Above, we can see the training process. Each frame of the animation is an epoch (a step) of training. For each class (the numbers 0 to 9), we can see how the generated numbers appear almost random. As the discriminator gets better, the generator must improve as well. Over time, the fuzzy images become crisp and clear. After several dozen rounds of training, the generator produces fairly recognizable numbers.
Remember, the generator is not simply copying existing examples of numbers. It is instead creating new numbers that are indistinguishable from the examples.
That being said, it could be that the generator has memorized examples for each number. Below, we can see three examples of each class (i.e. the numbers 0-9).
Although each number is recognizable, the variance between each example of the same class is minimal. It’s clear that the GAN may have just memorized a single example and learned to slightly vary it. This is often known as Mode Collapse. Because our generator is trying to deceive the discriminator, optimizing a single output can be a fairly easy strategy. This is one of the main drawbacks to GAN.
FashionMNIST
While generating numbers is perhaps academically interesting, it still feels kinda abstract. Instead, let’s try generating something every fan of Legally Blonde and The Devil Wears Prada will appreciate: Fashion!
The FashionMNIST dataset contains black and white images of pants, shirts, shoes, etc. While it’s far from generating realistic images of cartoon characters like ChatGPT, we can see some promise.
Above, we can see how the generated images become clearer and distinct. Unlike the numbers, we can see that the GAN creates much more varied and unique items.
Although the generated images are not as clear in the FashionMNIST example as with the numbers, the variance between images of the same class is much better. The silhouettes of shoes and bags especially distinct from each other. Perhaps a larger model or longer training time would produce better output.
CIFAR10
Lastly, I tried the CIFAR10 dataset. Below, we can see what some of these images look like.
Examples from cifar10 dataset
Unlike the previous two datasets, these images contain color and much more complicated structures. Along with deer and dogs, we also have images of trucks and airplanes. Because of this added complexity, the cGAN approach did not work at all. Instead I utilized a Deep Convolutional GAN (dcgan).

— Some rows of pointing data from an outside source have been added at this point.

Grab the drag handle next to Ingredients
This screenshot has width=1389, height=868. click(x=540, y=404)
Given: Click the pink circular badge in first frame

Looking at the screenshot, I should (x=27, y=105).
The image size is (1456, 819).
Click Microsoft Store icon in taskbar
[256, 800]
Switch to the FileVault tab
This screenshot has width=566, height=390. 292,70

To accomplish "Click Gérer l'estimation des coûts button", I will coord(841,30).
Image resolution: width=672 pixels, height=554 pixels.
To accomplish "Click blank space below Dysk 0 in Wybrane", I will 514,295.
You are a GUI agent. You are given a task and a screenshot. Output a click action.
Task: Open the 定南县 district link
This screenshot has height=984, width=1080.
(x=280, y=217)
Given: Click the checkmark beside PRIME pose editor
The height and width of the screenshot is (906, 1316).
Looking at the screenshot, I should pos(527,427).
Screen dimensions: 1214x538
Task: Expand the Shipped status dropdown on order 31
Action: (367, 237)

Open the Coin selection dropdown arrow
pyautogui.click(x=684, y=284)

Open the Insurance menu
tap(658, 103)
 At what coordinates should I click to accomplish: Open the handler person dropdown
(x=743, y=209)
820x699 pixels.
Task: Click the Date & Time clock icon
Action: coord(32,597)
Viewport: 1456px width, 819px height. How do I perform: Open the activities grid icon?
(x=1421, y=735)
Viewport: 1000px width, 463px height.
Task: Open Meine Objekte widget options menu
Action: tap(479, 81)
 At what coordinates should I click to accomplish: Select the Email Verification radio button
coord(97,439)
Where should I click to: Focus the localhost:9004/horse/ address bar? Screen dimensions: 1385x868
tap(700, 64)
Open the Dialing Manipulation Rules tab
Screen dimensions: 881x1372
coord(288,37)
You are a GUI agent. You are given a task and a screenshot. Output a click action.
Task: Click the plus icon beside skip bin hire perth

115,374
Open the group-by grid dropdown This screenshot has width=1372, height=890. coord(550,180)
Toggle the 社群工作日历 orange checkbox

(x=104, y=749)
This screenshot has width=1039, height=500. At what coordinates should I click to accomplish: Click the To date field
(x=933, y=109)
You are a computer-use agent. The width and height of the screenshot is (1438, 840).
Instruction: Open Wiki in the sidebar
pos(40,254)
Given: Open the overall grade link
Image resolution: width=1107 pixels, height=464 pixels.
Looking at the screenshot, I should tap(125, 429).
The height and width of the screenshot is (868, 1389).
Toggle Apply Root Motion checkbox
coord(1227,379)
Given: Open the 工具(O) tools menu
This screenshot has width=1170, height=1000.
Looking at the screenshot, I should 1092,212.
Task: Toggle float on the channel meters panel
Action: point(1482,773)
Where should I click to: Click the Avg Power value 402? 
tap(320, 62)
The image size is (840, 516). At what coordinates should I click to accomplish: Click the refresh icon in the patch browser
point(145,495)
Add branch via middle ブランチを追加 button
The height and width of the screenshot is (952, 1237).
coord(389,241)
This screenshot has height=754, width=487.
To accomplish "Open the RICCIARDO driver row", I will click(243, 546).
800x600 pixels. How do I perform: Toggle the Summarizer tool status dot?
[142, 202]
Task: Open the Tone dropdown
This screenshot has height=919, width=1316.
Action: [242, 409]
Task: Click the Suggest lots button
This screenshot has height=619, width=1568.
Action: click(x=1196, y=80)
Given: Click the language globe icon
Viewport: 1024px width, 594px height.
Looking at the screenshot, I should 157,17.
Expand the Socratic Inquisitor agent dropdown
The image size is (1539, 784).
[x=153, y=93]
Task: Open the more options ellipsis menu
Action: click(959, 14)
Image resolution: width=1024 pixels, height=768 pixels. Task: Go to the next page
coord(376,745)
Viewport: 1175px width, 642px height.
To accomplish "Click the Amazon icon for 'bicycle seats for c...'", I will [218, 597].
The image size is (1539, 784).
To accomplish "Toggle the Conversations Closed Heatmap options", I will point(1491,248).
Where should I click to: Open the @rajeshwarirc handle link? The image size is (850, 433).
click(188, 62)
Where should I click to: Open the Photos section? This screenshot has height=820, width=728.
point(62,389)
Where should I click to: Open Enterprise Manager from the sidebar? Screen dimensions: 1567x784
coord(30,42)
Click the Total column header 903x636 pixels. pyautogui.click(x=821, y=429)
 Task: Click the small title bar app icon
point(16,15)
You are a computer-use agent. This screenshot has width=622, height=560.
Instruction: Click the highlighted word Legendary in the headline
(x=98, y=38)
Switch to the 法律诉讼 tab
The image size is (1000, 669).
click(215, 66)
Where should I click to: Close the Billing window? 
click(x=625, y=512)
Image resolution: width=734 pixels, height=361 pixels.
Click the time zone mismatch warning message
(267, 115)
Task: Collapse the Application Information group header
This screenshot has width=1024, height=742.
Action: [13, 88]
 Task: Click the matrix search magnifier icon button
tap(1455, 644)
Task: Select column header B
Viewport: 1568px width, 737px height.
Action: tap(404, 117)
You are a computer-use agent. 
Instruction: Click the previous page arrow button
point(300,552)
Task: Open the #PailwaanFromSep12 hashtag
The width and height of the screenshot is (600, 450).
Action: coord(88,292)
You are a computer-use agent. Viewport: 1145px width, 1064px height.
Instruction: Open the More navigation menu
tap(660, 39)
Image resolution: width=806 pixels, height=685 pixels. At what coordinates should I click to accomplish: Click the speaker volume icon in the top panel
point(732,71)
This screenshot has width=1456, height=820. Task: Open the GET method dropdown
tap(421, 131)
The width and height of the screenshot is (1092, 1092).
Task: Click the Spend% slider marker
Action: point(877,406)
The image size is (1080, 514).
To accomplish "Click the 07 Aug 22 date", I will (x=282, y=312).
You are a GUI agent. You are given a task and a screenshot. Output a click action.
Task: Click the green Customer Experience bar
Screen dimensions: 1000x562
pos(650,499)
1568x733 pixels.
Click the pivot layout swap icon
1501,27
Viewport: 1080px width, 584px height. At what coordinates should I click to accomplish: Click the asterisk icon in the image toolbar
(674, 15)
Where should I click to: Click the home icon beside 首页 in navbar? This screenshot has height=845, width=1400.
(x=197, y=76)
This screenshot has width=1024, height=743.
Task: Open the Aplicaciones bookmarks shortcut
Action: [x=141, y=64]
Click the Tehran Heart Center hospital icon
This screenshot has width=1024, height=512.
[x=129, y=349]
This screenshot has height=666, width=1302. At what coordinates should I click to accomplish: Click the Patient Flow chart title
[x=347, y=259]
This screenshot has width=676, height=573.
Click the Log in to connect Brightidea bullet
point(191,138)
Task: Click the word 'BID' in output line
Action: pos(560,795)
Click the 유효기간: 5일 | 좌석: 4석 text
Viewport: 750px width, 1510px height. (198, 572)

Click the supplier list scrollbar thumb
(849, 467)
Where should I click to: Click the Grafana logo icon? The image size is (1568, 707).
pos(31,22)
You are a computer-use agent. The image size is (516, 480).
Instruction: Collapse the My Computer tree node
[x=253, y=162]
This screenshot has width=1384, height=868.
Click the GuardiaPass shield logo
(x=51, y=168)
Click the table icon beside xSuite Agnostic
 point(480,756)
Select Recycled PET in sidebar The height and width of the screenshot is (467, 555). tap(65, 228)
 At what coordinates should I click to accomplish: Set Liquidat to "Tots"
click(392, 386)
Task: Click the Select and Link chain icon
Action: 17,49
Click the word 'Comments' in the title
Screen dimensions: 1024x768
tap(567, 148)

Without going into too much detail, DCGANs replace fully connected layers with convolutional layers, which better capture the spatial structure of images and allow deeper models to improve performance. This should allow our model to generate more complicated shapes and structures.
To cut to the chase, this still didn’t work well. Again, we see above how the learning process progressed. While you may notice early improvements, the model has clearly hit a wall. Perhaps further tuning or model improvements could fix the issue. However, I decided this was a good stopping point.
Conclusion
Transformers, with their attention mechanisms, have largely surpassed GANs for many generative tasks, particularly in text-to-image models like DALL·E and video models like OpenAI’s Sora. Often, AI has been abstracted away from the consumer. While we might expect that we can throw an AI model on a set of data and expect an instant solution, that is not always the case. Although GANs have lost interest with the rise of the much more powerful transformer (the T in ChatGPT), it is still interesting to understand their mechanics and functionality.
In the future, I hope to explore much more powerful and useful models. Perhaps, I’ll even create a model that does something much more useful.